Ratings and Customer Power

From a great piece about “how Uber and its peers turned us into horrible bosses” on The Verge called The Rating Game:

So what do we rate for? We rate for the routes drivers take, for price fluctuations beyond their control, for slow traffic, for refusing to speed, for talking too much or too little, for failing to perform large tasks unrealistically quickly, for the food being cold when they delivered it, for telling us that, No, we can’t bring beer in the car and put our friend in the trunk — really, for any reason at all, including subconscious biases about race or gender, a proven problem on many crowdsourced platforms.

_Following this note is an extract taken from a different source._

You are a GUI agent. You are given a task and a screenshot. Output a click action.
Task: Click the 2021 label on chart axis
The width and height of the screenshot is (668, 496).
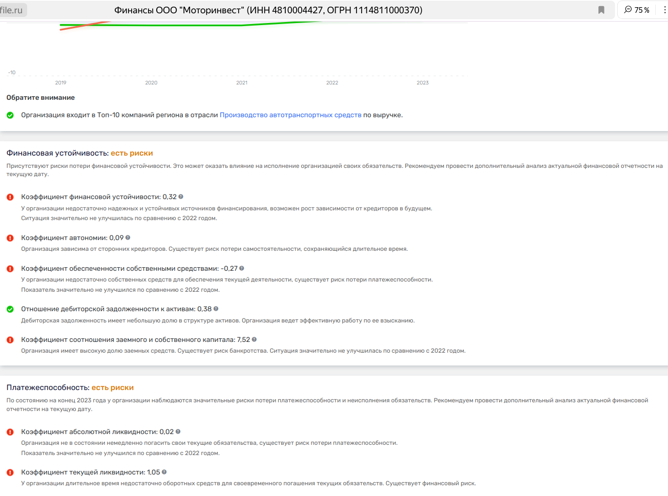tap(242, 83)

This would be a nuisance if feedback were just feedback, but ratings have become the primary metric in automated systems determining employment. If you imagine the things customers rate down for as firing decisions in a traditional workplace, they look capricious and harsh. It’s a strange amount of power for customers to hold, all the more so considering that many don’t know they wield it.

Here’s the kicker:

“We’re not just working for money,” an Uber driver told me. “We’re working for ratings, but ratings have no value. Ratings serve only to prevent you from getting fired. Only bad things can happen to you. We’re scurrying like rats after these things with no value.”

It’s not a direct analog, but it reminded of a car purchase I witnessed recently. (I was not the purchaser - was just the moral support for a friend.) At the end of the transaction, the salesperson said, “You’re going to get a survey in a couple weeks. If you’re not going to give me a perfect score, please don’t take it.”